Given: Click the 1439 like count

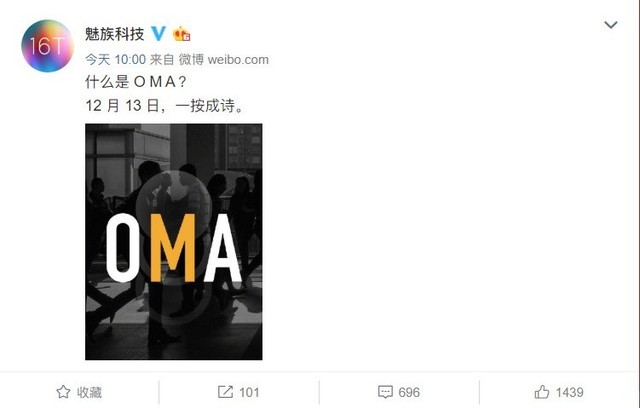Looking at the screenshot, I should (x=569, y=392).
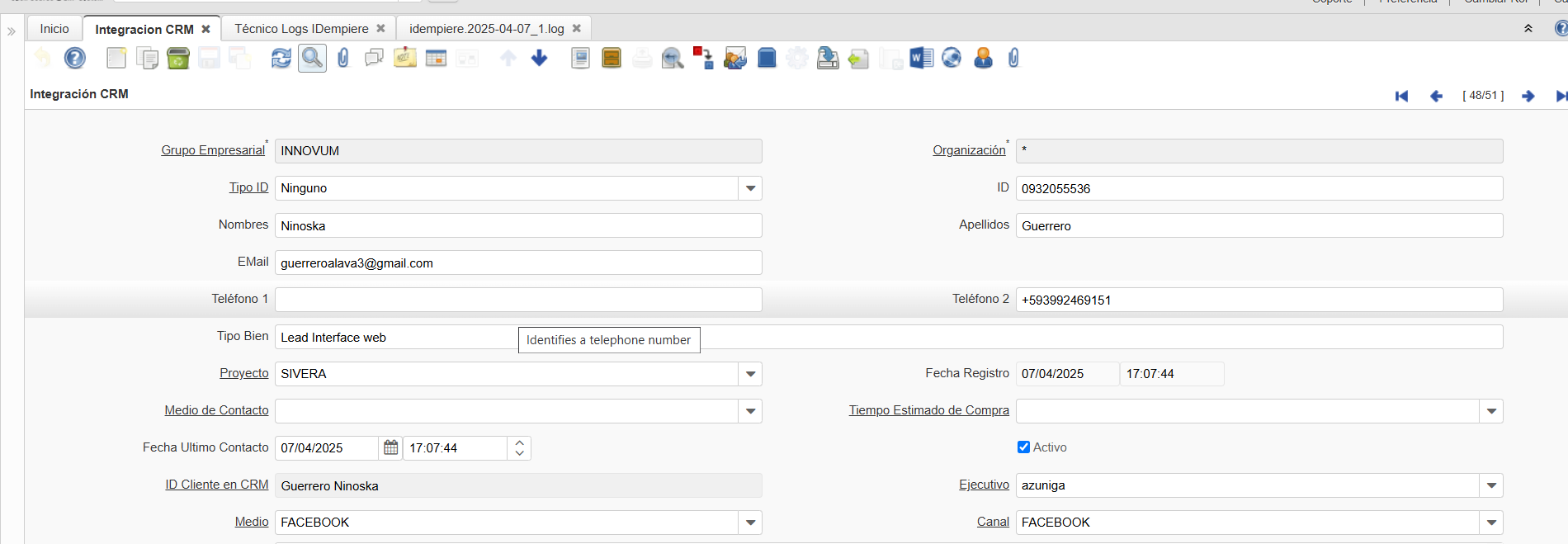Open the Inicio tab
The height and width of the screenshot is (544, 1568).
54,29

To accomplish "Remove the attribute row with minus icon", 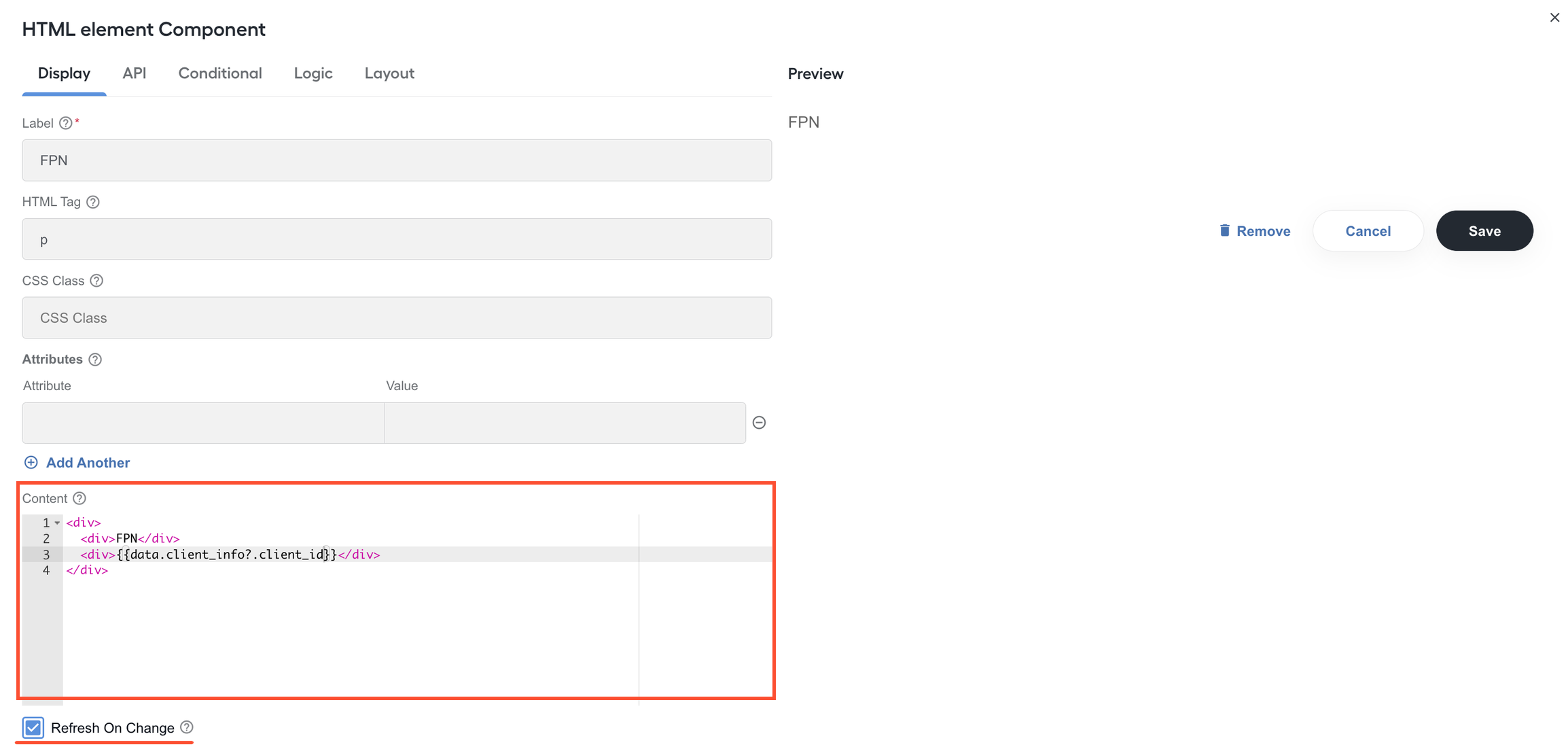I will 759,423.
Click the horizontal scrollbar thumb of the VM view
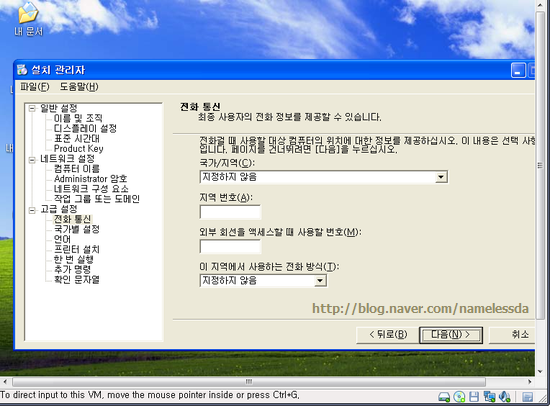 tap(249, 381)
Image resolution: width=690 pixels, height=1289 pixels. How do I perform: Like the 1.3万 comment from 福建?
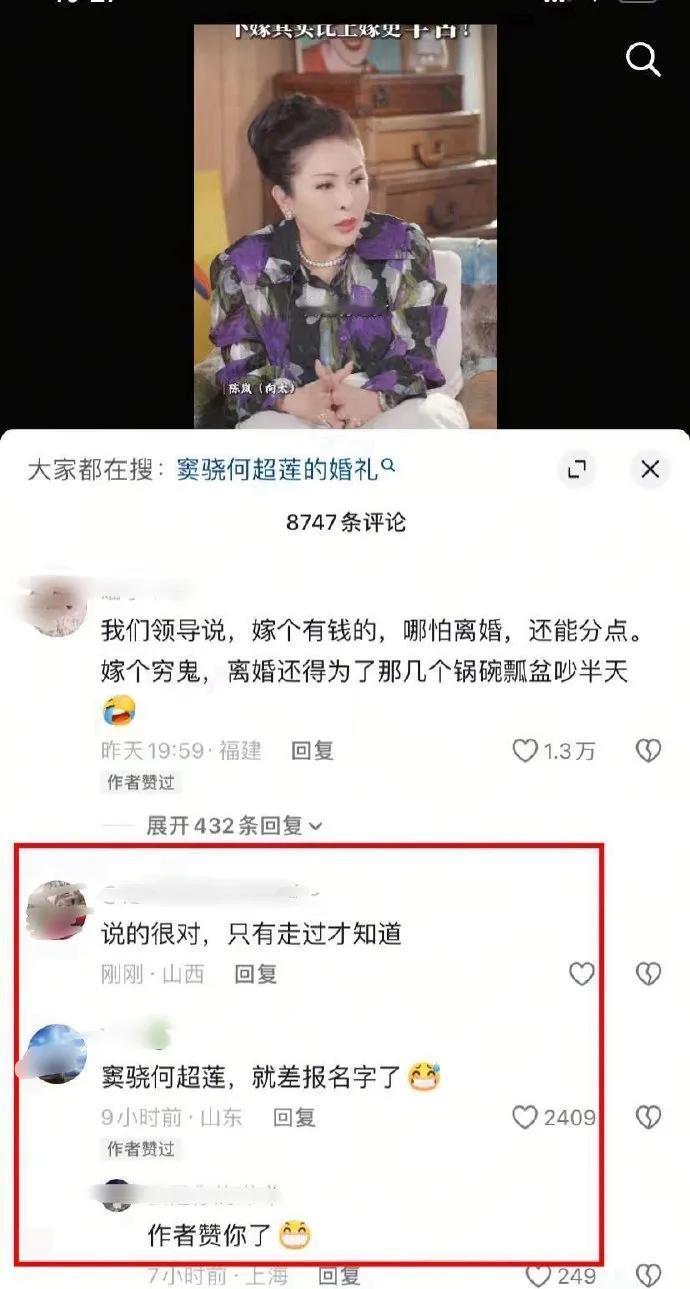pyautogui.click(x=525, y=751)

════════════════════

Move the items starting with the line that contains "Click the horizontal" and going on through the end of the items, keeping every line, requests included, and adding -16 to each coordinate in the answers. Leave the pictures out.

Click the horizontal scrollbar thumb of the VM view
 tap(233, 365)
Image resolution: width=690 pixels, height=1289 pixels. How do I perform: Like the 1.3万 comment from 福建?
pyautogui.click(x=509, y=735)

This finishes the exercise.